Intelligent Data Quality & Cleaning Tool
AutoClean is a general-purpose CSV data cleaning pipeline that profiles your data, fixes what's broken, and hands you back a clean dataset — no configuration needed. Point it at any CSV and it handles missing values, outliers, type issues, and duplicate detection automatically, then writes a full before/after report so you know exactly what changed.
- Scans every column and builds a full profile — missing %, outliers, data types, cardinality, skew, entropy
- Fills missing numbers using the column median, booleans by mode, and text columns with
"Unknown" - Caps outliers using IQR so extreme values don't skew your analysis
- Normalizes messy missing markers like
"?","N/A","null","none"across all columns - Parses dates and booleans automatically when it recognizes the column
- If your data has
price_per_unit,quantity, andtotal_spent— it fills in whichever one is missing using the other two - Gives you a 0–100 health score before and after so you can see the improvement at a glance
- Outputs a JSON report and a Markdown report alongside your cleaned CSV
autoclean/
├── autoclean/
│ ├── __init__.py
│ ├── main.py — pipeline entry point (load → profile → clean → save → report)
│ ├── cli.py — command-line interface
│ ├── cleaner.py — all cleaning logic
│ ├── profiler.py — column-by-column data profiling
│ ├── metrics.py — health score formula
│ └── reporter.py — generates JSON + Markdown reports
├── data/
│ ├── raw/ — drop your input CSVs here
│ └── cleaned/ — cleaned CSVs land here
├── reports/ — run_report.json and run_report.md saved here
├── .gitignore
└── requirements.txt
Requires Python 3.9+
pip install -r requirements.txtpython -m autoclean.cli --input data/raw/your_file.csvWith all options:
python -m autoclean.cli \
--input data/raw/sales.csv \
--output data/cleaned/sales_clean.csv \
--report reports/run_report.json| Flag | Required | What it does |
|---|---|---|
--input |
✅ | Path to your raw CSV |
--output |
❌ | Where to save the cleaned CSV. Auto-generates as data/cleaned/<name>_cleaned.csv if not set |
--report |
❌ | Where to save the JSON report. A matching .md report is always written alongside it |
from autoclean import run_pipeline
before, after, changes = run_pipeline(
input_path="data/raw/sales.csv",
output_path="data/cleaned/sales_clean.csv",
report_path="reports/run_report.json",
)
print(f"Health score: {before['data_health_score']} → {after['data_health_score']}")

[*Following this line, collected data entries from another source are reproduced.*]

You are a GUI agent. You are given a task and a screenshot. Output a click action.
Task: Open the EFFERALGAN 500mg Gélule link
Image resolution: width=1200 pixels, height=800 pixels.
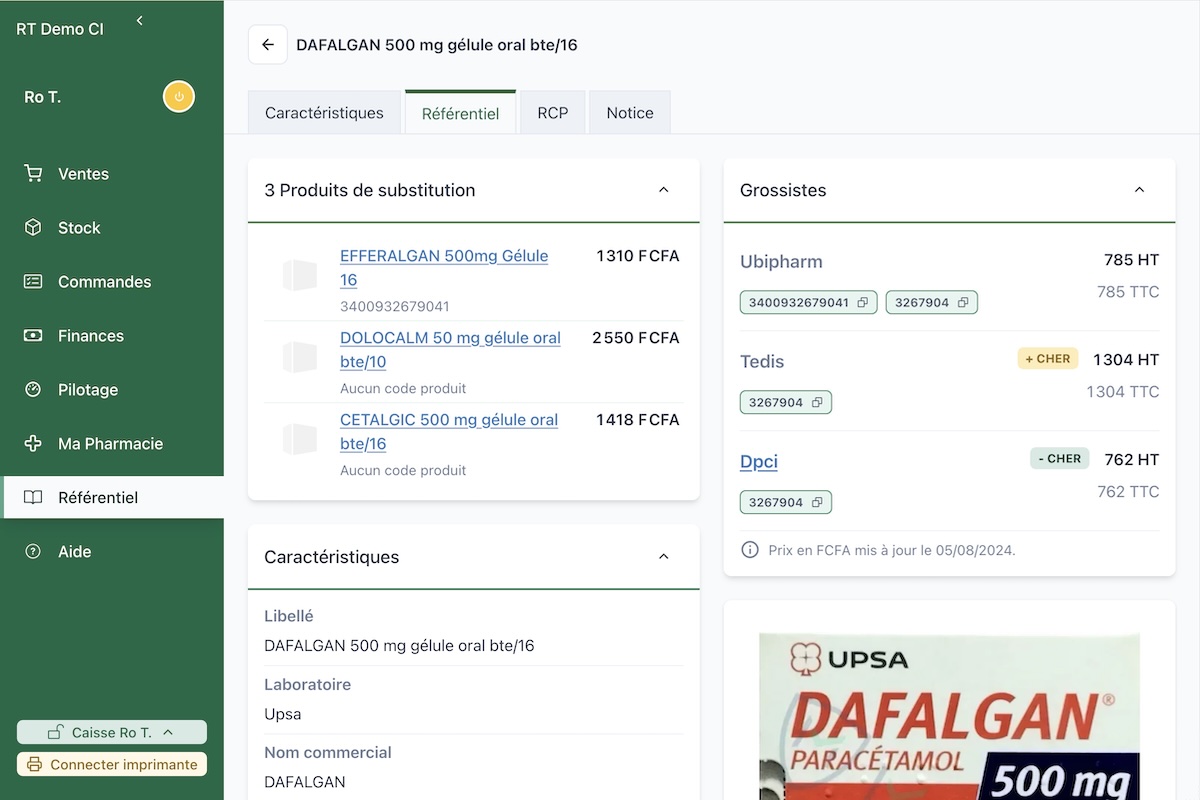tap(444, 257)
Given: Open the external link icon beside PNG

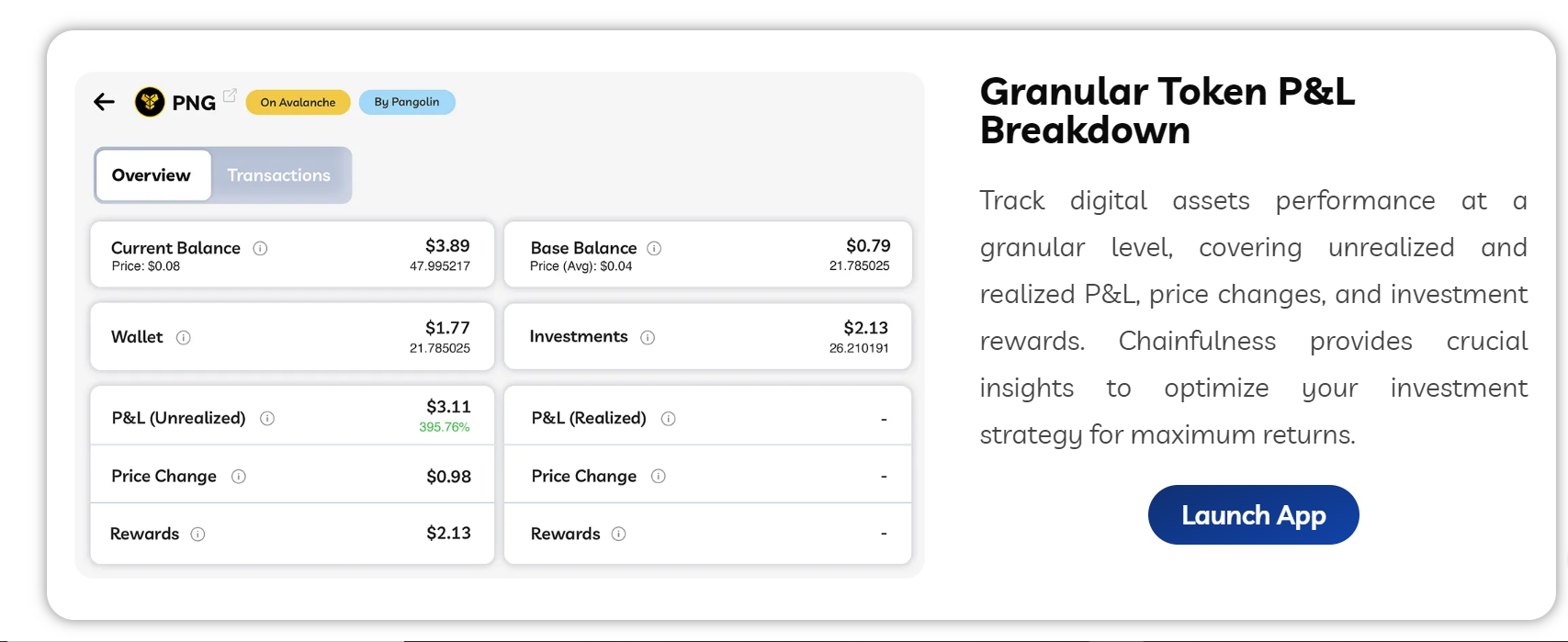Looking at the screenshot, I should 230,96.
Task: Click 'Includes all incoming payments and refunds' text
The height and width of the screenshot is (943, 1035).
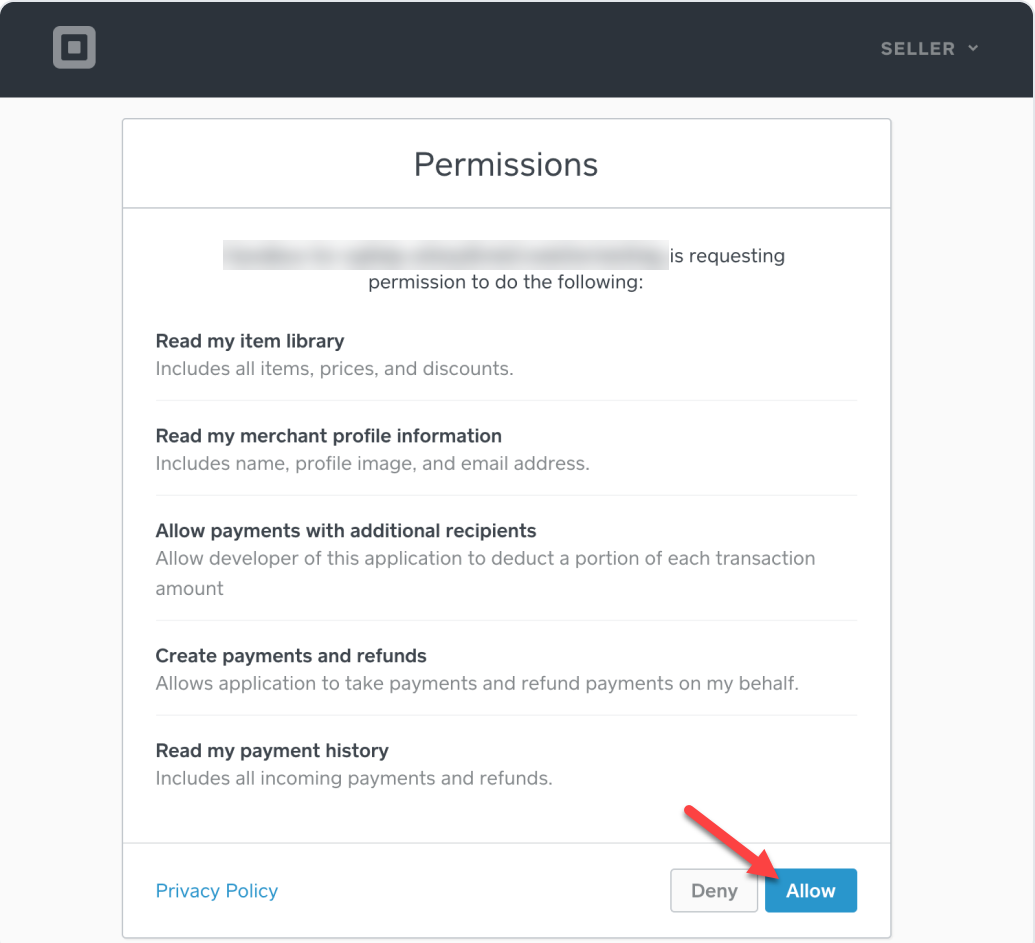Action: pos(354,779)
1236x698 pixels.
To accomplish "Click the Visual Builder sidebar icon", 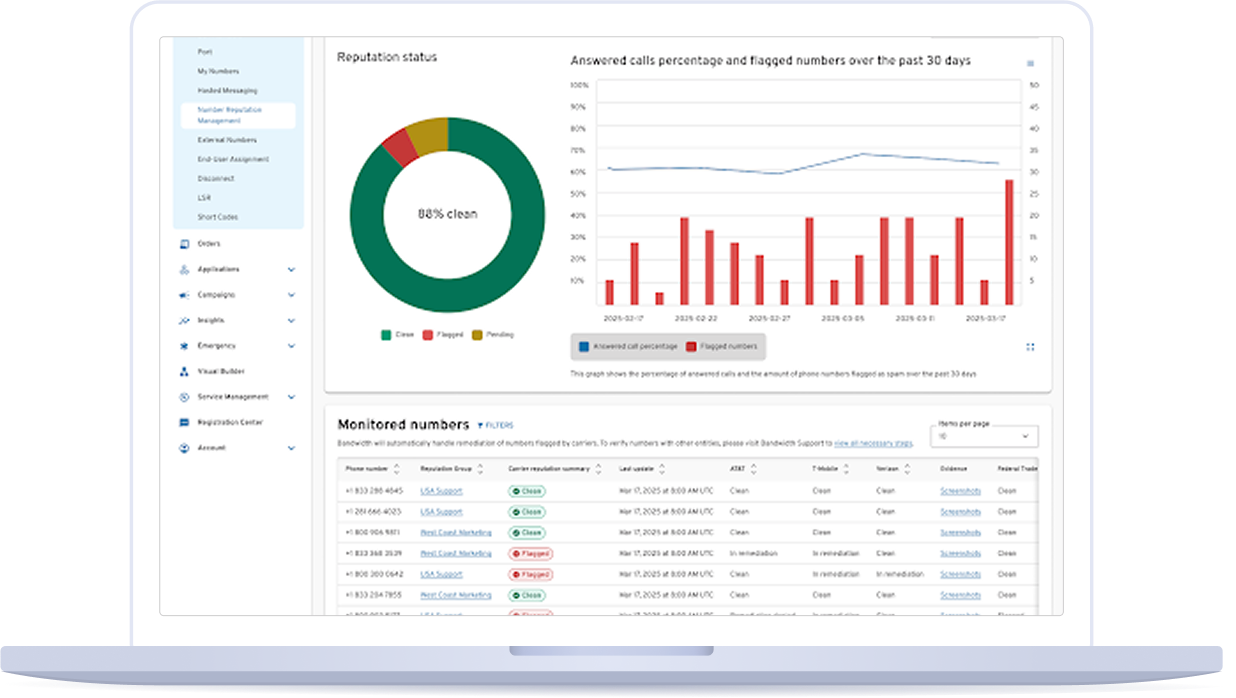I will (x=184, y=371).
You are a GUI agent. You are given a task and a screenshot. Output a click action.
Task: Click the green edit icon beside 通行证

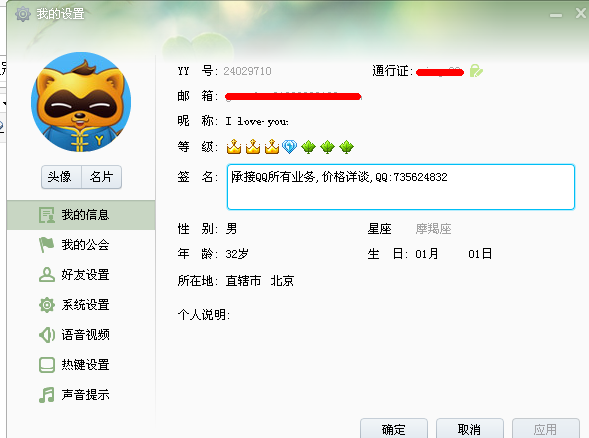[476, 71]
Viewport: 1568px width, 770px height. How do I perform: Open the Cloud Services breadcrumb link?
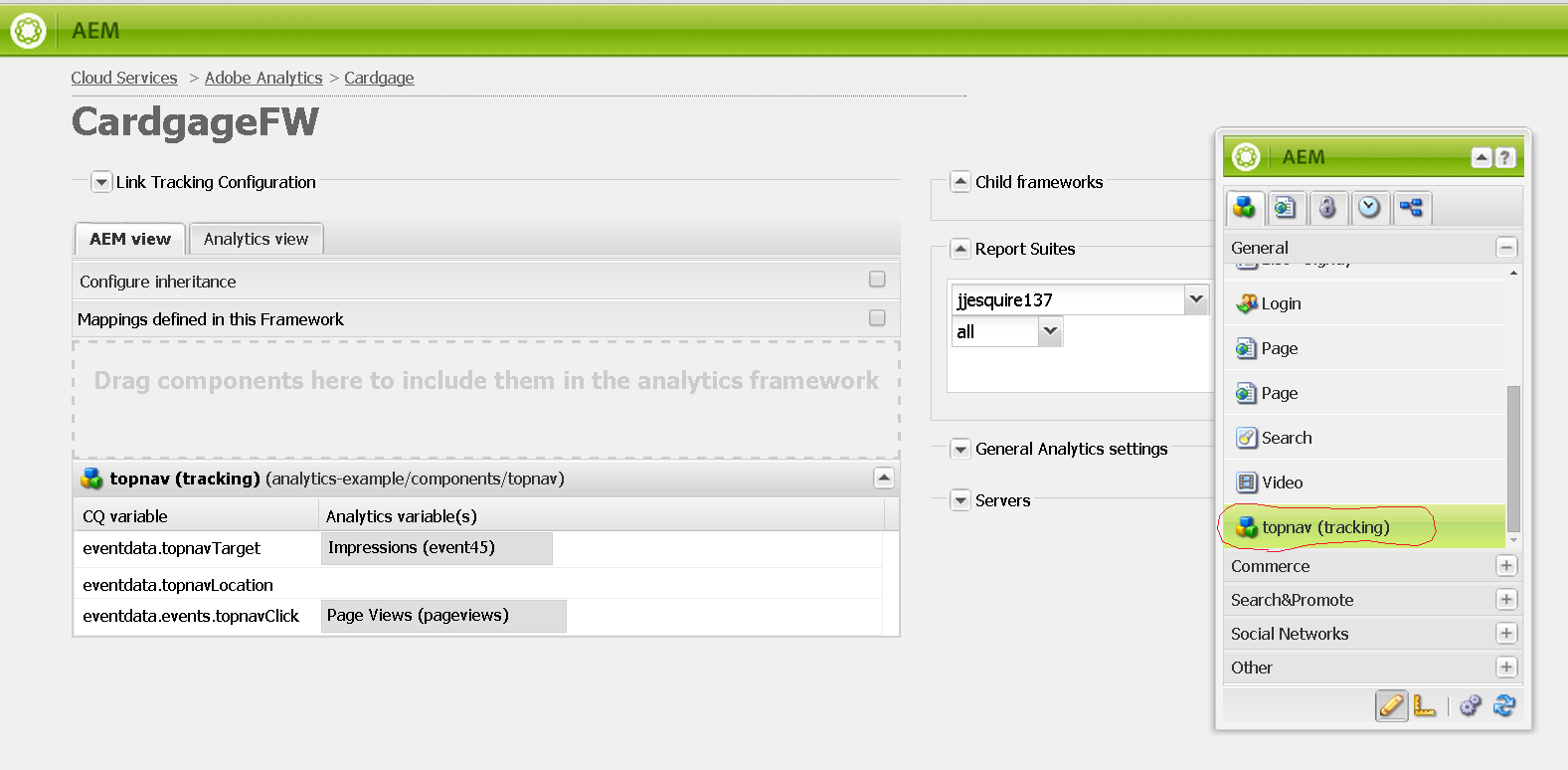tap(124, 78)
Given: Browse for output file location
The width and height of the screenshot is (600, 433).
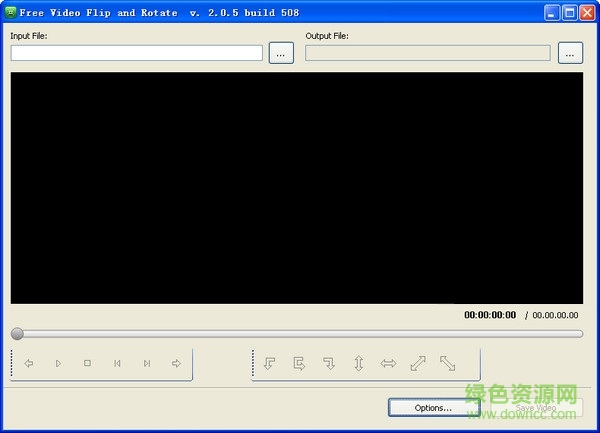Looking at the screenshot, I should 570,53.
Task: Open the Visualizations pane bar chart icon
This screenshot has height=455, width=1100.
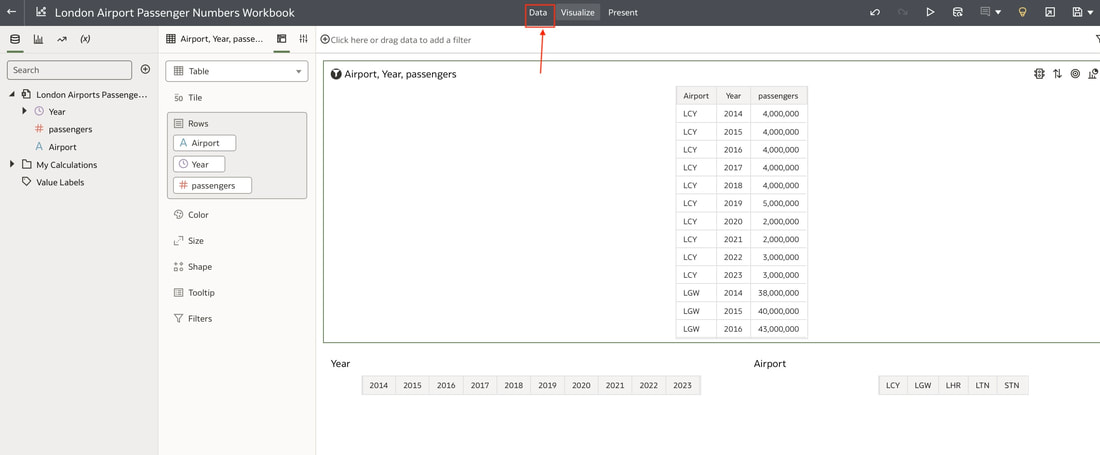Action: point(39,39)
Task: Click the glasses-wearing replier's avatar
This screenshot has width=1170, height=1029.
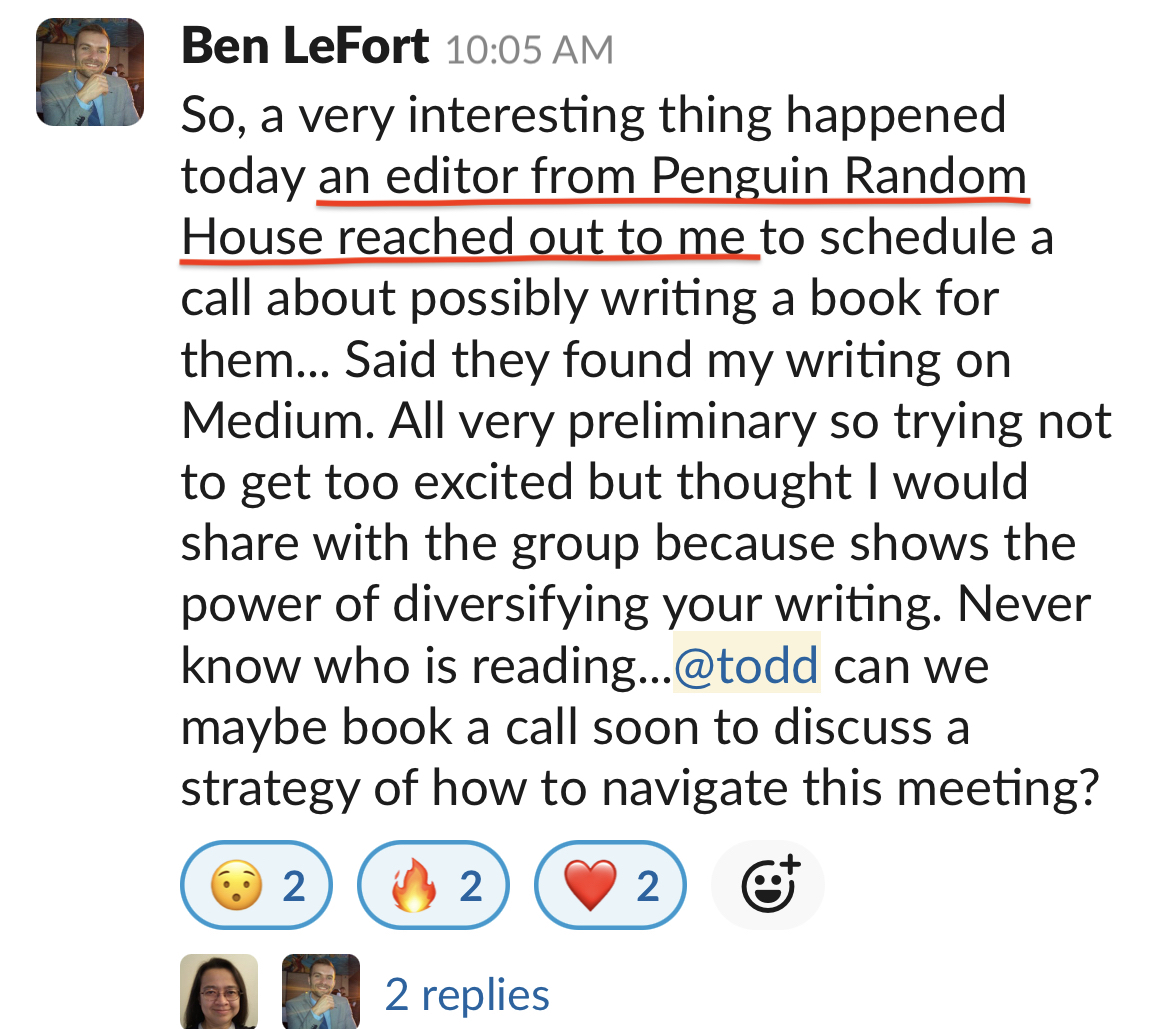Action: pos(219,992)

print(f"Missing %: {before['missing_percent']} → {after['missing_percent']}")Here's AutoClean running on a retail sales dataset with 12,575 rows:
╭─────────────────────────────────╮
│ AutoClean++ │
│ Intelligent Data Quality Engine │
╰─────────────────────────────────╯
Data Quality Summary
┌──────────────┬────────┬────────┐
│ Metric │ Before │ After │
├──────────────┼────────┼────────┤
│ Rows │ 12575 │ 12575 │
│ Missing % │ 5.23 │ 0.00 │
│ Duplicate % │ 0.00 │ 0.00 │
│ Outlier % │ 0.04 │ 0.00 │
│ Health Score │ 97.90 │ 100.00 │
└──────────────┴────────┴────────┘
Cleaning Actions
• normalize_strings: stripped whitespace + standardized missing markers
• try_parse_datetime: transaction_date (na 0->0)
• try_parse_bool: discount_applied
• reconcile: filled 609 values across price/qty/total
• fill_missing: quantity (median) (na 604->0)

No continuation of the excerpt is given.